- WRITTEN TASK -
Convert the records from the line with "Toggle the menu bar pin icon" to the line with "click(x=194, y=5)" into a JSON list of strings, one string per line, with blank lines omitted and the pictures left out.

-- START RECORDS PROVIDED --

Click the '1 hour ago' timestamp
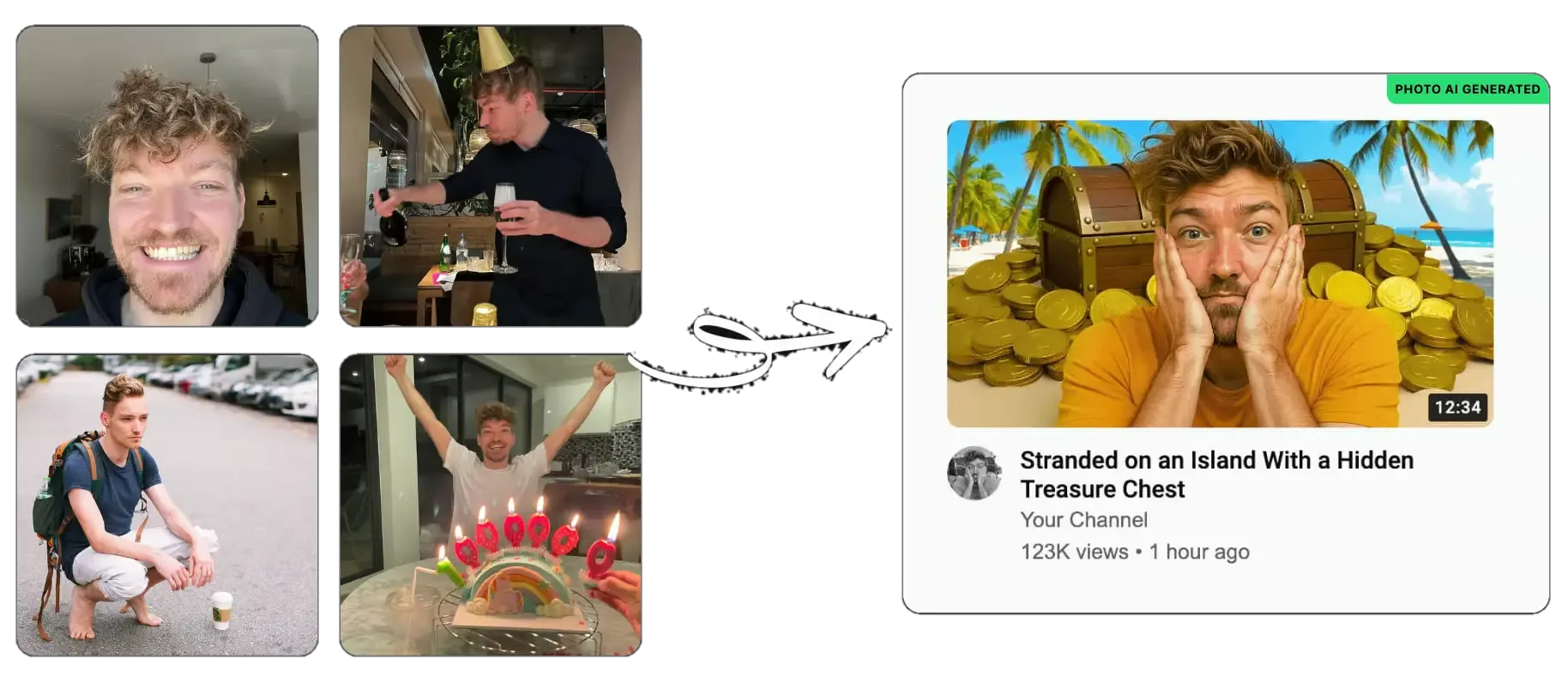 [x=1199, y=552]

-- END RECORDS PROVIDED --
-- START RECORDS PROVIDED --

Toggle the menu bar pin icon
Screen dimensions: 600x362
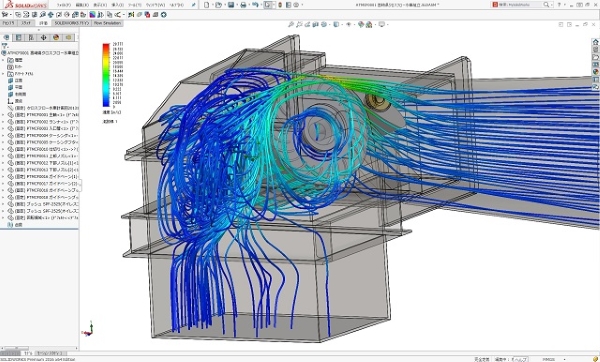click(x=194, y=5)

-- END RECORDS PROVIDED --

- THE SOLUTION -
[
  "Toggle the menu bar pin icon",
  "Screen dimensions: 600x362",
  "click(x=194, y=5)"
]